The company was founded in 1961 by Francis Michael Conway. During 1981, Francis' son Michael Conway became the CEO of FM Conway; Michael would retain this role for more than 40 years.

In May 1994, it was claimed by trade union officials that FM Conway had illegally reduced its workers' wages to cover theft and damage to plant. During 2000, the company relocated to new headquarters in Dartford, Kent.

During early 2012, FM Conway formed a joint venture with the American infrastructure company Aecom following the two firm's successful shortlisting on a Transport for London highway-centric framework valued at £1.8 billion. Four years later, the firm relocated to a larger headquarters in Sevenoaks; the prior Dartford headquarters was retained and expanded in its role as a logistics hub.

During 2016, FM Conway acquired the materials supplier United Asphalt. By this point, the firm operated a network of asphalt and aggregate recycling manufacturing plants that served London and Southern England, as well as two Thames-side wharves (at Erith and Gravesend). A large portion of the company's business was coming from various local authorities and government agencies; by the mid-2010s, it was reportedly maintaining various roads across half of London's boroughs.

During 2019, the firm reported that, despite rising revenues, its pre-tax profit had fallen from £11.7 million to £3.6 million in its last financial year; this was attributed to a rising cost of sales. In February 2020, FM Conway was suspended from the Prompt Payment Code for failure to pay suppliers on time. Eight months later, following the enactment of process improvements, the firm was reinstated. During late 2021, the company reported that its pre-tax profit over the previous financial year had risen from £12.7 million to £19.4 million, a more than 50 percent rise; the majority of this was due to a £4.7 million settlement regarding a land lease right.

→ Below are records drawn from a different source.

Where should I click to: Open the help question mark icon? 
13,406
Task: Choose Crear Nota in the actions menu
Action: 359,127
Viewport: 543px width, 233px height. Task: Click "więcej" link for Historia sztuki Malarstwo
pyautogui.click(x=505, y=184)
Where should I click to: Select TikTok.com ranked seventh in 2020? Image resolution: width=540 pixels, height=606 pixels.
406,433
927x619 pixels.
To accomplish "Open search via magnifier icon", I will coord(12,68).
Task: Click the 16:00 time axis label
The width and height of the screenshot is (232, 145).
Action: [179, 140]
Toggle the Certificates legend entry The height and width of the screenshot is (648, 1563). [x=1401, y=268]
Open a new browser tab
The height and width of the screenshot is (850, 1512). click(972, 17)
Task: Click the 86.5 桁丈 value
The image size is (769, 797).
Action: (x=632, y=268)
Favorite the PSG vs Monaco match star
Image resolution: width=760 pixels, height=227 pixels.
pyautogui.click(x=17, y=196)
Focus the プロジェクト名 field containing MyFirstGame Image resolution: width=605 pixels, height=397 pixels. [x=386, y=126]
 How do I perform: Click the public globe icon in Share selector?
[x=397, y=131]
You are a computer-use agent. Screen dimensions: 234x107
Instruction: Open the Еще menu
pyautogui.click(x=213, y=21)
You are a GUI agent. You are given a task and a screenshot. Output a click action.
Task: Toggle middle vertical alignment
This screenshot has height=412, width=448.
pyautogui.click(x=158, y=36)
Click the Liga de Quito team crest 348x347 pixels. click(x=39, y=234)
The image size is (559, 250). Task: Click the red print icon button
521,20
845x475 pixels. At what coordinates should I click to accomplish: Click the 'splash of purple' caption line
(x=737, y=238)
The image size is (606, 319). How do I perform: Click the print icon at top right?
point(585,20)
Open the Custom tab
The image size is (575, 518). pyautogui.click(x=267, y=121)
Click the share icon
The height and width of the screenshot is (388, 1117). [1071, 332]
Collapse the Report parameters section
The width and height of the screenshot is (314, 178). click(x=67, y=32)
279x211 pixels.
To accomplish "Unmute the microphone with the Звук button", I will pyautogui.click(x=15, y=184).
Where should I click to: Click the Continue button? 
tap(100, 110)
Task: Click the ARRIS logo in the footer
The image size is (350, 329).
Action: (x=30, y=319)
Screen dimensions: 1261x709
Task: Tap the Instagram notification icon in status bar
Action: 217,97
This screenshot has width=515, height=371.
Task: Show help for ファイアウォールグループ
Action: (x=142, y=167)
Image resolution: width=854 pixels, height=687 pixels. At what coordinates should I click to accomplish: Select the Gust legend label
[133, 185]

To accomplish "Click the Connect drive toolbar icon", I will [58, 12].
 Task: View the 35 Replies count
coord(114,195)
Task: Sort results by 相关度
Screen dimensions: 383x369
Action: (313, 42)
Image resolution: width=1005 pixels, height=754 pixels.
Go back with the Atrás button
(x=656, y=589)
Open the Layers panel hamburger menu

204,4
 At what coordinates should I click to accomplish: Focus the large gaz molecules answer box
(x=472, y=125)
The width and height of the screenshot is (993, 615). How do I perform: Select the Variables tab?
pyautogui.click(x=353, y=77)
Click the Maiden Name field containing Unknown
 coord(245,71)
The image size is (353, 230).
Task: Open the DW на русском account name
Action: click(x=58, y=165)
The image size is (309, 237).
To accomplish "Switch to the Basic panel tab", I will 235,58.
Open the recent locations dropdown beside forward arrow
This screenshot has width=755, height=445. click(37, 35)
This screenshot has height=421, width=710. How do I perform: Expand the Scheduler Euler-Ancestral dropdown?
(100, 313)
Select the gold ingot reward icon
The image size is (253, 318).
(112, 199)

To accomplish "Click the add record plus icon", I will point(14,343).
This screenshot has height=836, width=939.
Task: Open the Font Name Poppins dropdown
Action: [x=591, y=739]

During March 2022, Michael Conway, the firm's chairman, died; two months later, his daughter, Joanne Conway, was appointed as chairperson, becoming the third generation of the family to lead FM Conway. That same year, the firm was found liable for defective ductwork at Twickenham Stadium.

During May 2023, FM Conway bought Essex-based drainage contractor Flowline out of administration, saving 164 jobs in the process. In January 2024, FM Conway replaced an existing road surface in Westminster using 92% recycled materials; this was believed to be the highest level then achieved on a British road.

During October 2024, it was announced that the France-based construction company Vinci had agreed terms to purchase FM Conway. This acquisition was completed in early 2025; Joanne Conway stepped down as the firm's chair and CEO while Andrew Hansen was appointed managing director.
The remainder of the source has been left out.